_Task item_. Among the records, how many lines contain "screenshot"? Only the number is needed.

_The records_.
::::::::
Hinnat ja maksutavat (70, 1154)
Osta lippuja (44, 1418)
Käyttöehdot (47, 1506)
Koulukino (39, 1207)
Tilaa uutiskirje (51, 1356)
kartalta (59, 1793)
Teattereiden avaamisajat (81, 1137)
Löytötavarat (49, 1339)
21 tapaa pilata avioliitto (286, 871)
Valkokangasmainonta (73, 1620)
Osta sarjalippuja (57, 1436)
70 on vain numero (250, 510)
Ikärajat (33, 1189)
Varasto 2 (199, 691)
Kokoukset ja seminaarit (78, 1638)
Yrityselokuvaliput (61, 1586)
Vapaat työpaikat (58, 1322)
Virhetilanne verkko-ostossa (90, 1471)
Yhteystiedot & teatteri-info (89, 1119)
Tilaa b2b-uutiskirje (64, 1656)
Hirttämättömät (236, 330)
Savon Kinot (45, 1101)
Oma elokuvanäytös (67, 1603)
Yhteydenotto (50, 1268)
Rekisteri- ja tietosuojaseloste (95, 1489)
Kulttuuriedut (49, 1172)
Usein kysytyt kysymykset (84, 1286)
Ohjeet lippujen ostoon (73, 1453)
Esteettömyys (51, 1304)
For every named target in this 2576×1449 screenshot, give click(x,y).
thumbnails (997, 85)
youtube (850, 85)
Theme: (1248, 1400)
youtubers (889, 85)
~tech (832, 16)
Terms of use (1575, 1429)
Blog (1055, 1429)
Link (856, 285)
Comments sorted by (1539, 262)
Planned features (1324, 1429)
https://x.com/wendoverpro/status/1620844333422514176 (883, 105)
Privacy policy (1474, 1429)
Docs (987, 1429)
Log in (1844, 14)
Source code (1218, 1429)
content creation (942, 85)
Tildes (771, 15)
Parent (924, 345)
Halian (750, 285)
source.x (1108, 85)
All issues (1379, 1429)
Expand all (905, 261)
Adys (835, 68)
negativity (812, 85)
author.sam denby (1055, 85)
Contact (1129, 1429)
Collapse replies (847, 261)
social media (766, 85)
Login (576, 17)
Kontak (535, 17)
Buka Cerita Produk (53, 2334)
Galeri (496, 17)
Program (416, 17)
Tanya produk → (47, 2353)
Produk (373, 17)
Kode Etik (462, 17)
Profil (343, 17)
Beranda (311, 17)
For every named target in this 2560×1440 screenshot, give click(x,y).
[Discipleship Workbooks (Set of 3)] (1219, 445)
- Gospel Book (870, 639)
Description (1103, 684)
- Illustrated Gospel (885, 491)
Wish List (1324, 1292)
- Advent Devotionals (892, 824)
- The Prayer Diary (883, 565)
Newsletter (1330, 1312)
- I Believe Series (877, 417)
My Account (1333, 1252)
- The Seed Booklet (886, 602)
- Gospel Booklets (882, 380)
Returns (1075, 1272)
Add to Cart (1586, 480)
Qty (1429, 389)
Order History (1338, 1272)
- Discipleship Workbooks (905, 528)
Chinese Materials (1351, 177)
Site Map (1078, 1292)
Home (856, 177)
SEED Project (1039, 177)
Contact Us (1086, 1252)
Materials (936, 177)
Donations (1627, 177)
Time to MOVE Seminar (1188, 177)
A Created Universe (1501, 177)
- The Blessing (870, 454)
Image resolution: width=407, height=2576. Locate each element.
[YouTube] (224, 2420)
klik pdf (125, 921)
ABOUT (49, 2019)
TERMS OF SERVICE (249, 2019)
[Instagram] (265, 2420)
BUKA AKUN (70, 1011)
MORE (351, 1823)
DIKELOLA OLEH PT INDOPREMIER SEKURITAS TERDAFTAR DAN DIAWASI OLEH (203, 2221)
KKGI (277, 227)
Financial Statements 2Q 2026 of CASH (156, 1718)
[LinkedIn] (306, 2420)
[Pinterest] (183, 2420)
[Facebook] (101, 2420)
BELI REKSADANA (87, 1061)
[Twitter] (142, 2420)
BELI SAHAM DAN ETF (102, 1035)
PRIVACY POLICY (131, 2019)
::::::::
_Completed exercise_. 2